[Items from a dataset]
□ □ □ □ □

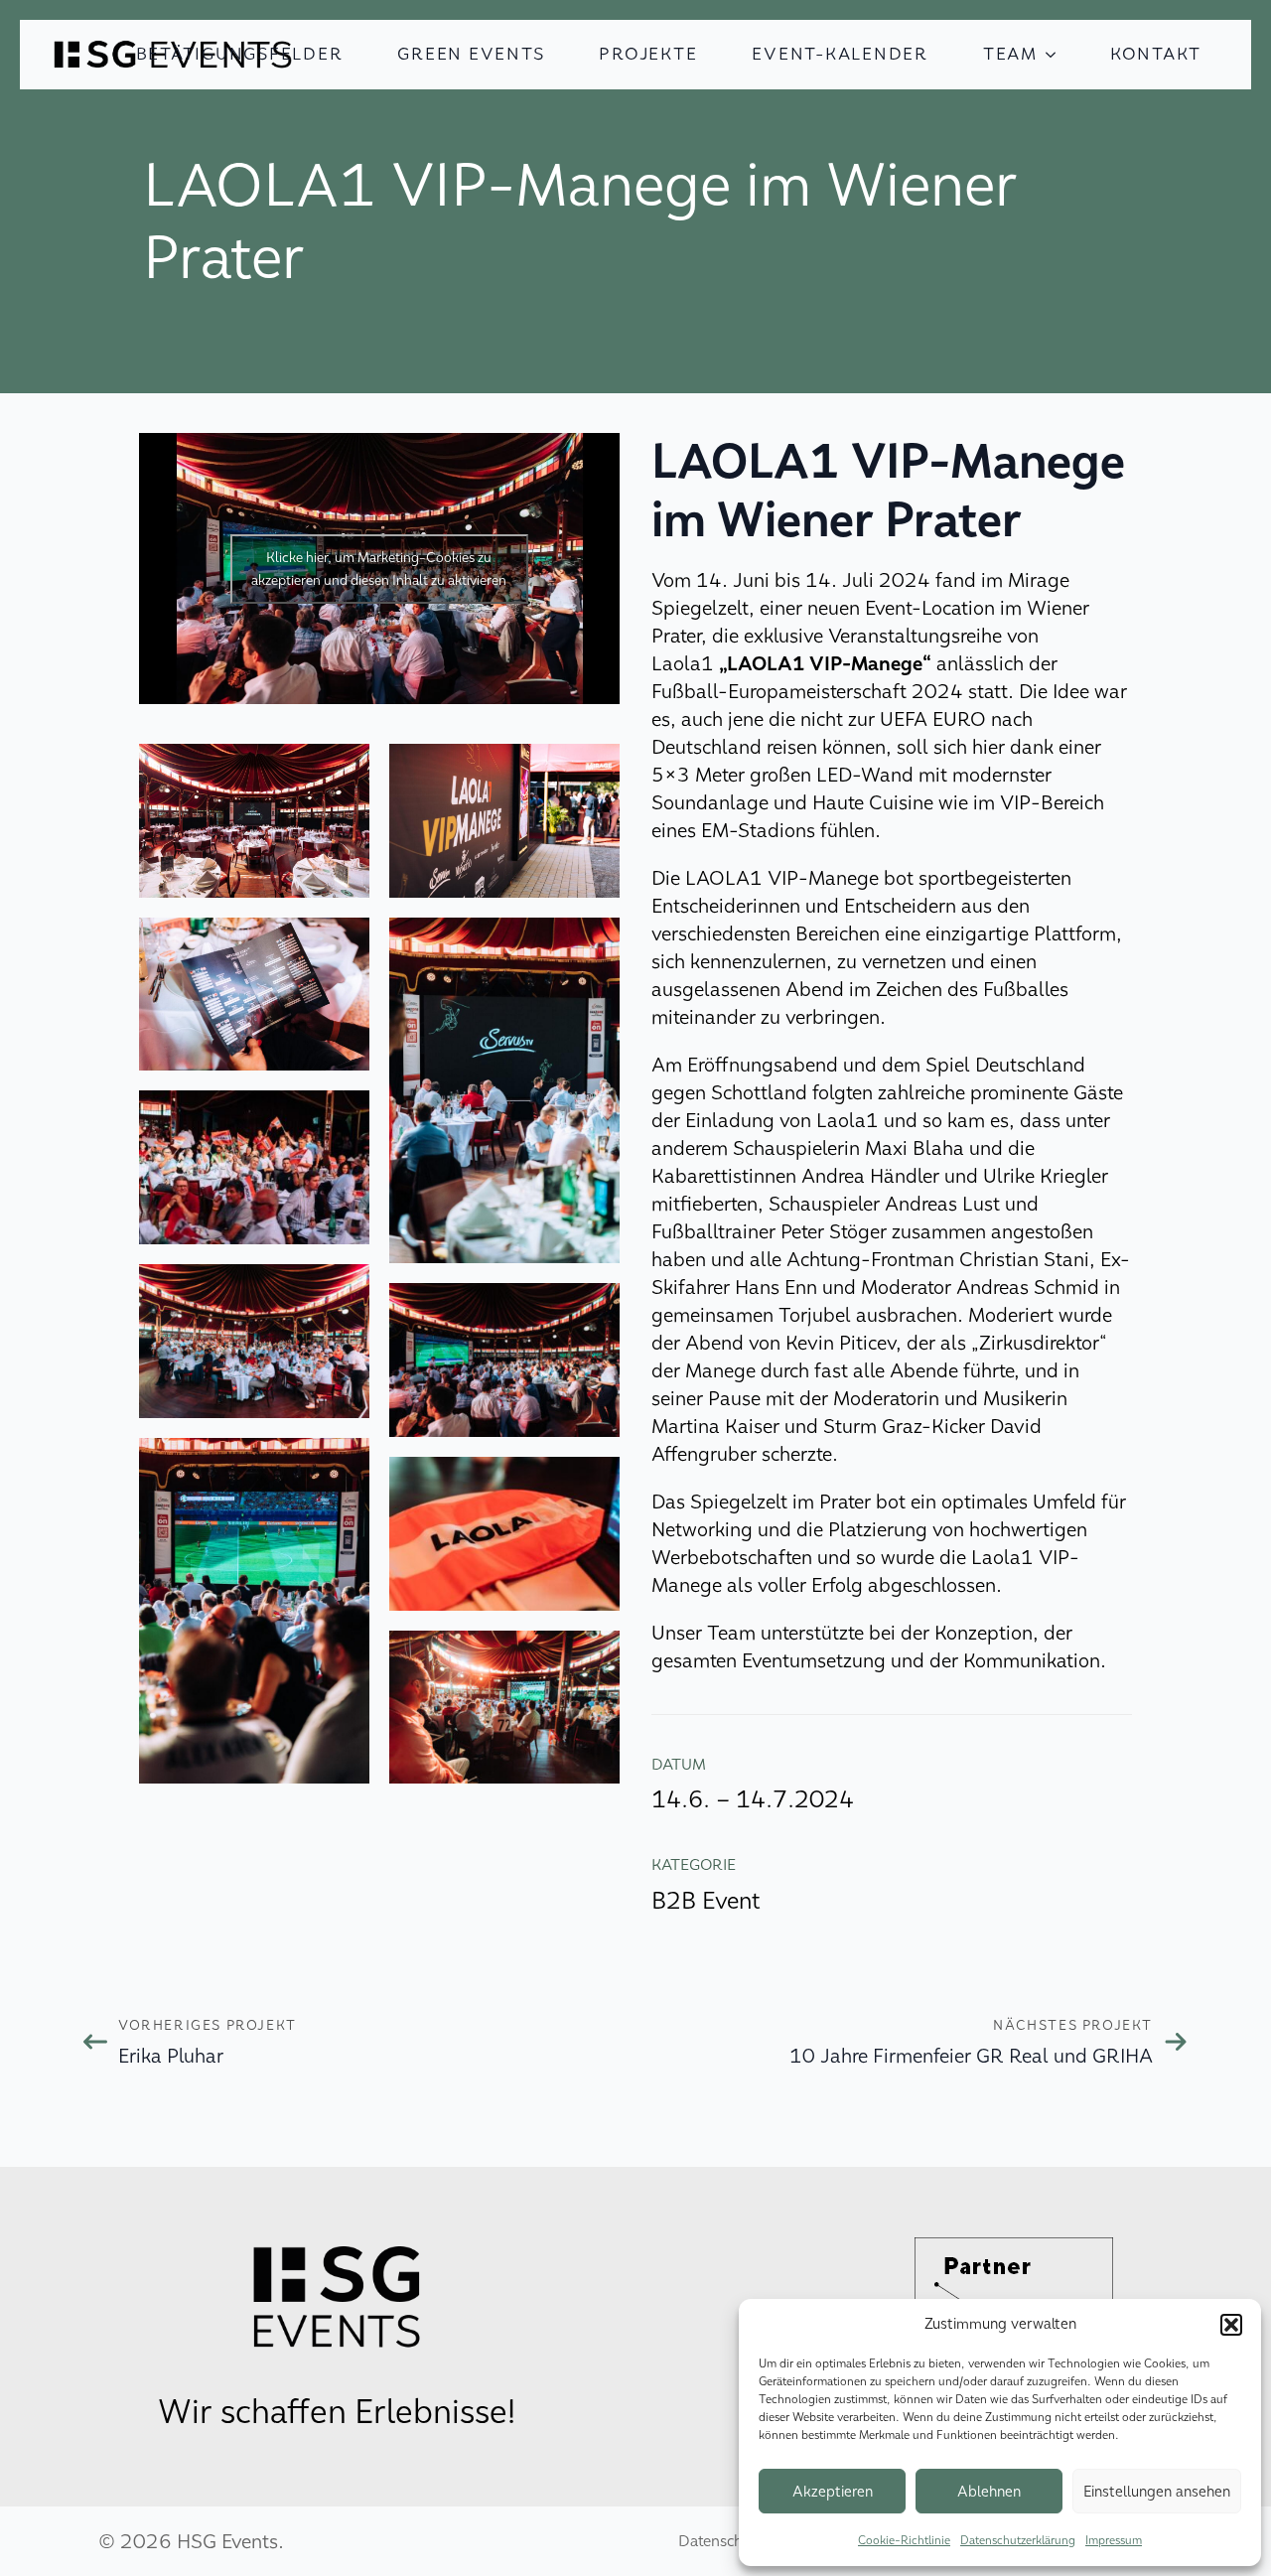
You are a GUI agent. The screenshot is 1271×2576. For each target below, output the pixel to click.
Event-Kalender (840, 54)
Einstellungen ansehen (1156, 2492)
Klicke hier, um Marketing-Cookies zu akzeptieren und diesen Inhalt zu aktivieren (378, 569)
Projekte (648, 54)
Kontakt (1155, 54)
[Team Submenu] (1056, 54)
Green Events (470, 54)
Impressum (1113, 2540)
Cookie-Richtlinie (904, 2540)
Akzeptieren (832, 2492)
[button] (1231, 2325)
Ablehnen (989, 2492)
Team (1010, 54)
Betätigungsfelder (240, 54)
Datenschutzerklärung (1017, 2540)
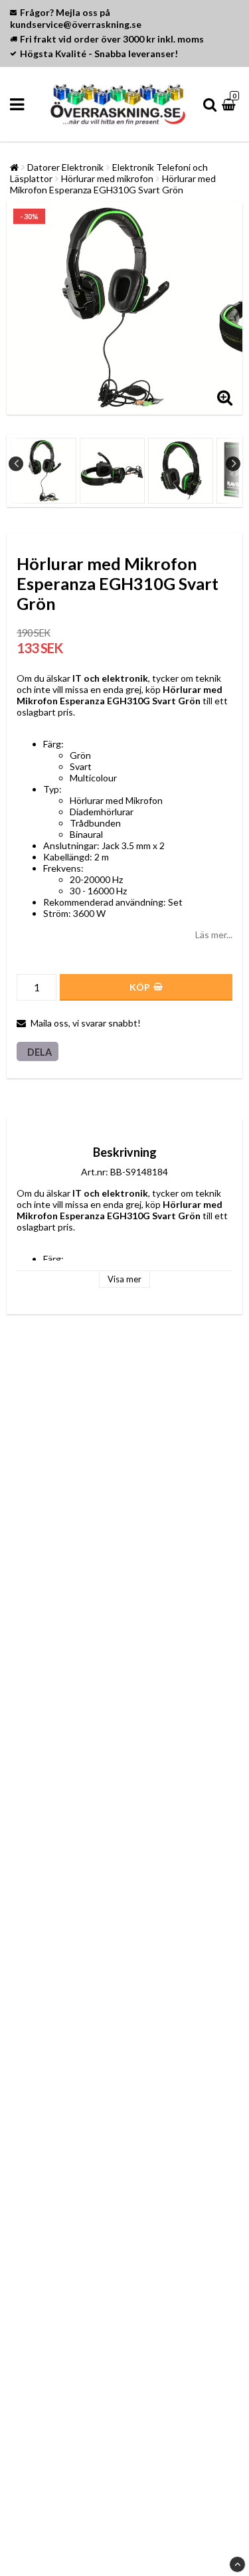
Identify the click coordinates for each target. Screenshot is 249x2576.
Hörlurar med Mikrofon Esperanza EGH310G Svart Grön (113, 184)
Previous (16, 463)
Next (233, 463)
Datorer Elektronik (65, 167)
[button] (230, 104)
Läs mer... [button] (213, 934)
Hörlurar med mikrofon (107, 178)
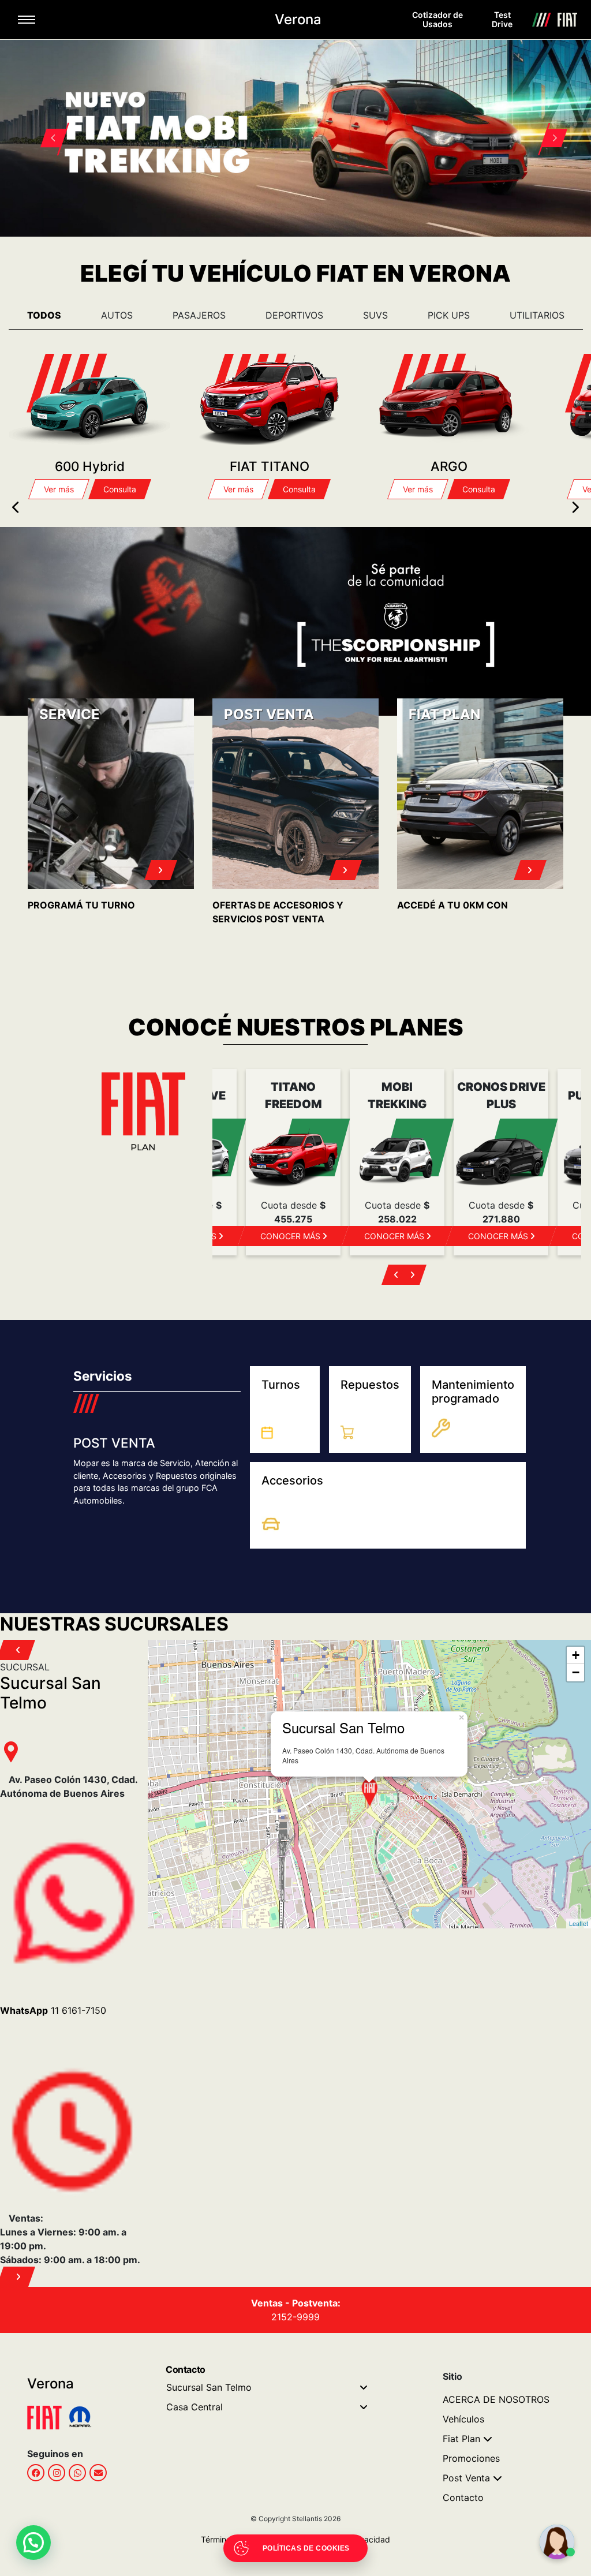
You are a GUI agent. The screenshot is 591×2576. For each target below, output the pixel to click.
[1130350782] (77, 2472)
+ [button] (575, 1655)
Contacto (463, 2497)
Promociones (471, 2458)
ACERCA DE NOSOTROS (496, 2399)
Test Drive (502, 19)
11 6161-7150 (53, 2010)
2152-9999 (295, 2317)
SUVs (375, 315)
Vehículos (463, 2419)
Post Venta (466, 2478)
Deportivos (294, 315)
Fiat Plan (461, 2438)
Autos (117, 315)
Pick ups (449, 315)
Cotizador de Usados (437, 19)
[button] (47, 124)
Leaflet (578, 1923)
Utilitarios (537, 315)
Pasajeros (199, 315)
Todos (44, 315)
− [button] (575, 1672)
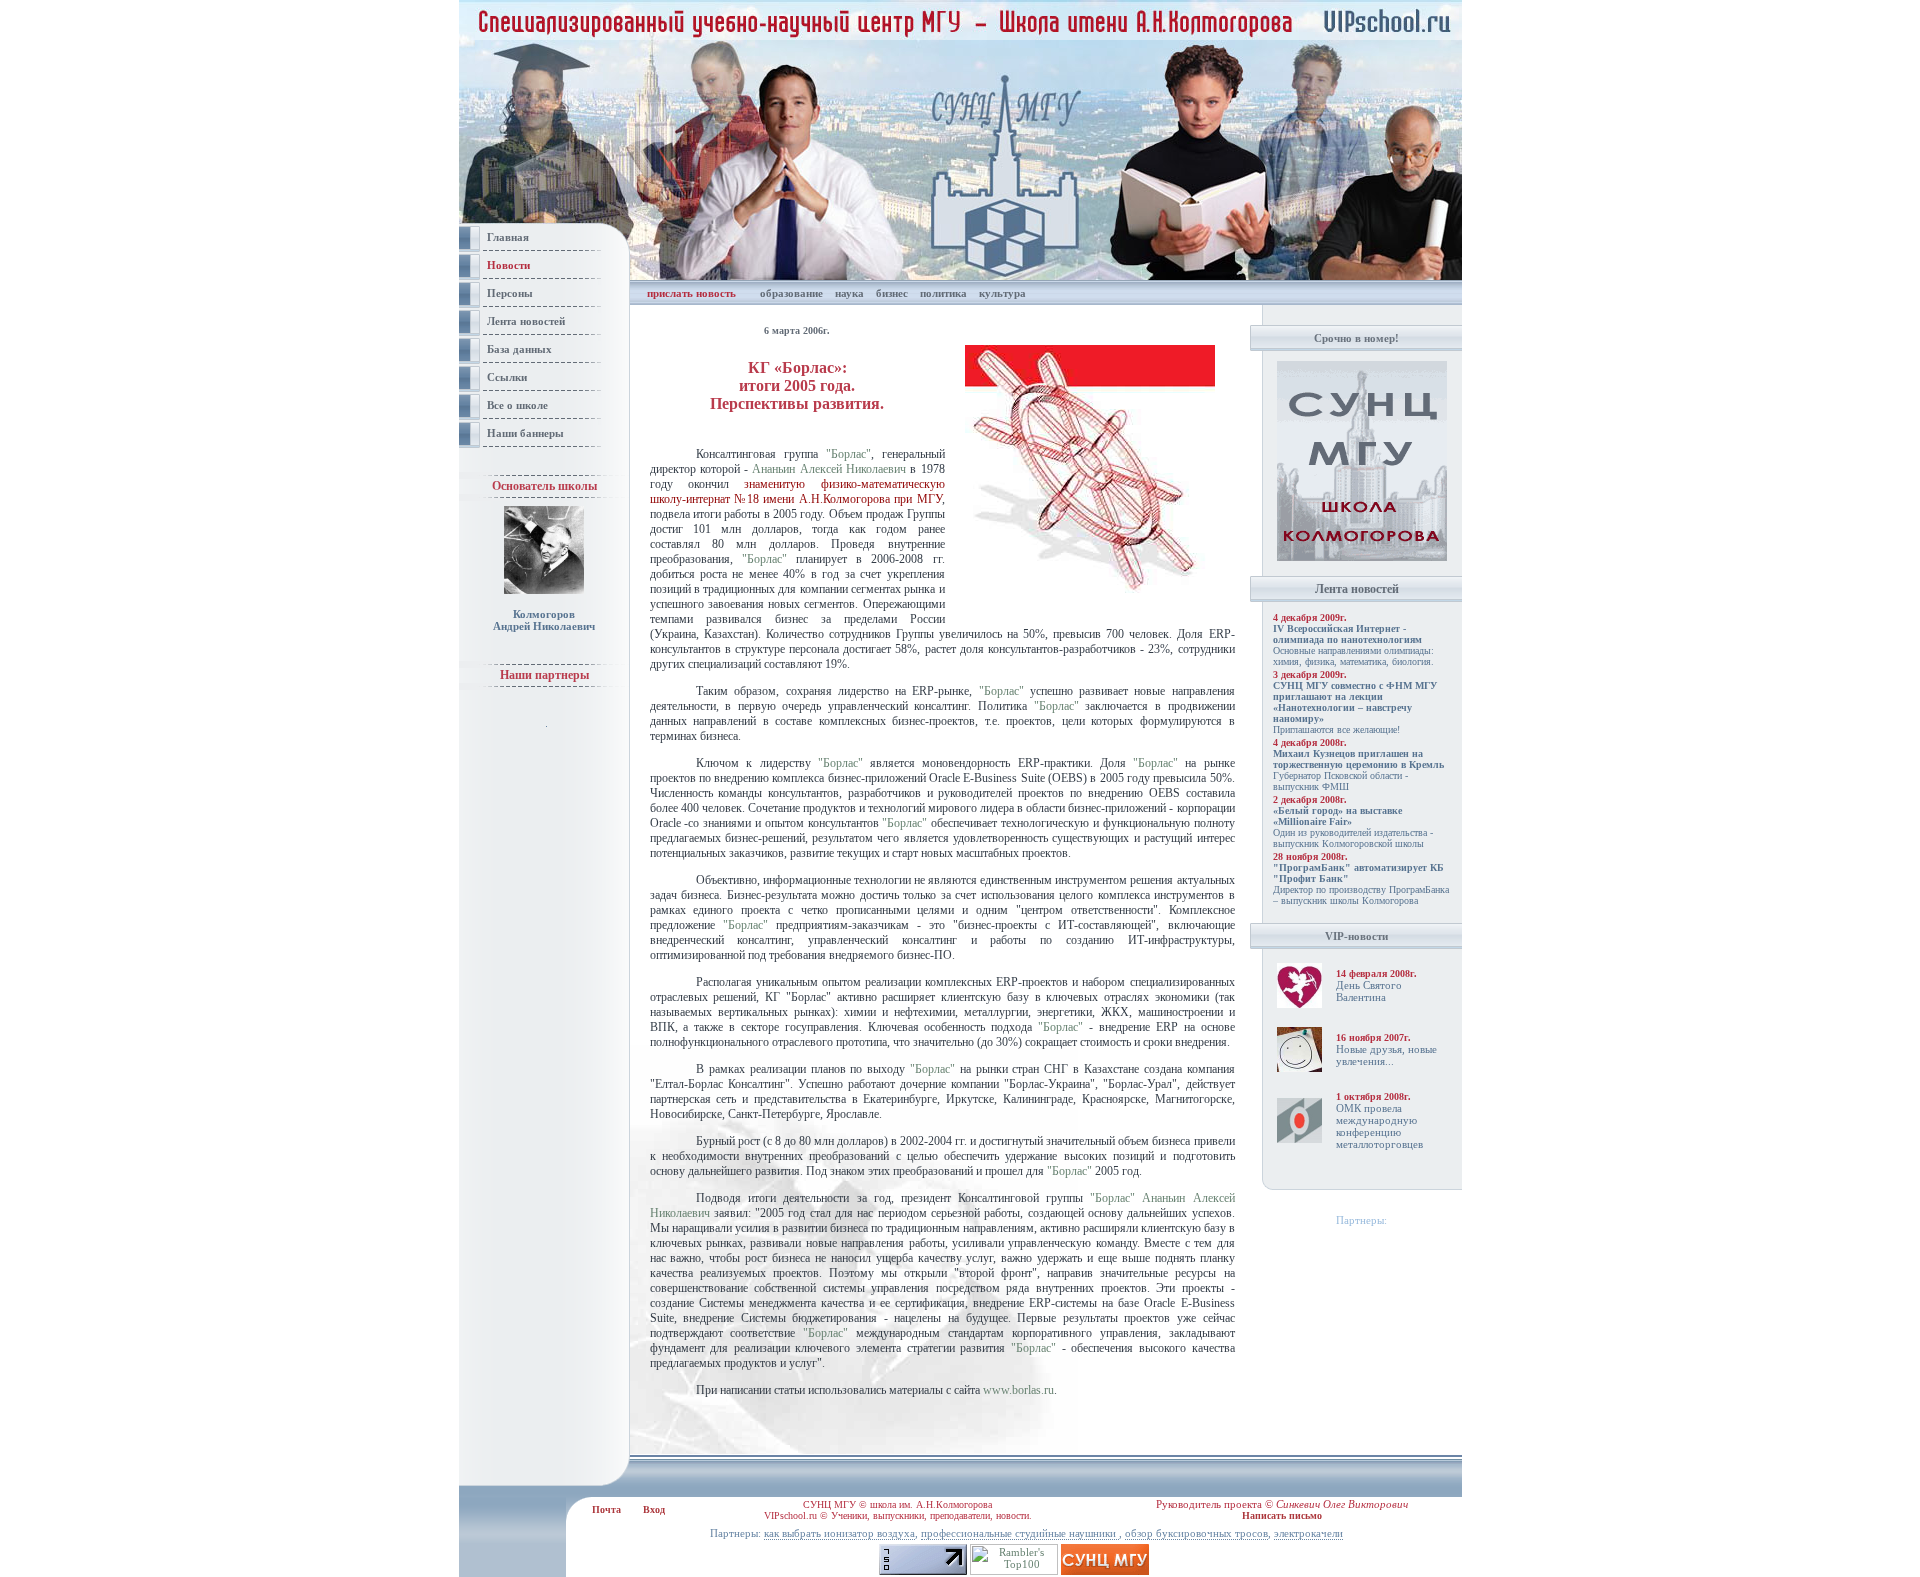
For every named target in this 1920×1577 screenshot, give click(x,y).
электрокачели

□ □ □ □ □

= About this task =
Which of the lines above include the word "button"? Copy each of them.

= Exercise solution =
[button] (1231, 2325)
[button] (230, 104)
Läs mer... [button] (213, 934)
+ [button] (575, 1655)
[button] (47, 124)
− [button] (575, 1672)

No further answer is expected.